Love tip 2. To love yourself, look at yourself in the mirror and say out loud, while tapping slightly below your collar bone, “Even though I have judged you and verbally abused you, I am so sorry, please forgive me. I deeply and profoundly love and accept you, just the way you are.”
3. Stay strong in self-love, even when triggered from the outside
Our greatest teachers of unconditional love are the ones closest to us—our loved ones, significant other, children, parents, family, bosses and work colleagues—those we interact with on a day-to-day basis and those who know exactly which buttons to press and how to trigger us. Unconditional love is about developing inner confidence and staying strong within, no matter what is transpiring on the outside. We ought to realise that the other person is just operating from their frame or model of the world and it is not personal.
Love tip 3. When triggered, breathe and stand on the ground and say out loud, “I release you now. I release this trigger. I am safe. I am strong. I choose to be confident in myself. I am love.”

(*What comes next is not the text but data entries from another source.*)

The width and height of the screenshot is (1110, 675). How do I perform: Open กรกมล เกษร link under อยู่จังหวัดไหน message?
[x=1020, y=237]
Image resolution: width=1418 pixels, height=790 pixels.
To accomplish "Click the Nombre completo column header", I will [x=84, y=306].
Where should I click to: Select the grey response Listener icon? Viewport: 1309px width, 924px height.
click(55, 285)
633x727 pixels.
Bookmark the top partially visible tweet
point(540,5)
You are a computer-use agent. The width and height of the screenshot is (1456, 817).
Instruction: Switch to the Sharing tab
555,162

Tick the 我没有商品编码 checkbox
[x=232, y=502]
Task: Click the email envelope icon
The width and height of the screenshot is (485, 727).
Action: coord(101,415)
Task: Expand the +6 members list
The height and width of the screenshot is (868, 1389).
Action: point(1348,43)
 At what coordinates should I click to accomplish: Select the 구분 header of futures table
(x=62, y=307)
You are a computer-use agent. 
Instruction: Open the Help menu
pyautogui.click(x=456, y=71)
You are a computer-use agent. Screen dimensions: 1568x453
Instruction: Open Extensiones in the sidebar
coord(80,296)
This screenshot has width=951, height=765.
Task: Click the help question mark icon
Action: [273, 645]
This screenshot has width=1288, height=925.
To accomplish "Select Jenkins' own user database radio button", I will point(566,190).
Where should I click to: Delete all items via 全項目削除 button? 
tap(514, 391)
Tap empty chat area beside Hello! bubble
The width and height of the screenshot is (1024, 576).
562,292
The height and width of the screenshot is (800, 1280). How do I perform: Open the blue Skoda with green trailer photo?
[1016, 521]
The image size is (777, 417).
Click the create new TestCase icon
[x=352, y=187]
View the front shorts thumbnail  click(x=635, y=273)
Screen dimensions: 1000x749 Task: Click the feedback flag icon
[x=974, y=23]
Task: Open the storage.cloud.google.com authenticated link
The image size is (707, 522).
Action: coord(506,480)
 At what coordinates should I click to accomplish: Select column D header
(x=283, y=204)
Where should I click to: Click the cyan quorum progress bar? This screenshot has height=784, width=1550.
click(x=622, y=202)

4 Love yourself first and then others
Heart-break, separation/divorce, job loss or grief can be great springboards to open to self love. Hurt hurts, loss creates loss and separation is like being ripped from the illusion of ‘safety’ to the truth of who I really am.
A patient of mine came to see me about an issue in her personal life where she had met someone whom she considered to be her soul mate and had the most exhilarating 10 days of her life with. She was sucked into a fairy tale romance and had a single-minded focus on her beloved. Then, suddenly, it broke and she broke inwardly with it. Every single day, she would come home from work and lock herself in her bedroom and cry uncontrollably. She could not get him out of her mind and she became stuck in a vortex of grief, loss, separation, anxiety, anger and despair.
Even when confronted with all that pain and trauma, she still found it in her heart to do the inner work. To go within and to empty out all the pain and to accept it… and him. Eventually, through the process work, she had a spontaneous opening into unconditional love and the veil of physical and romantic love stripped away. The past addiction to being needed and cared for disappeared and all that remained was unconditional self love and acceptance.
Love tip 4. For self-love, get present to this moment and just breathe. Just this moment. Breathe in and out and notice who you really are.
Loving unconditionally involves separating yourself from the illusion and coming home to ‘Self’, free from judgment and expectation in total and complete allowance and acceptance of what is.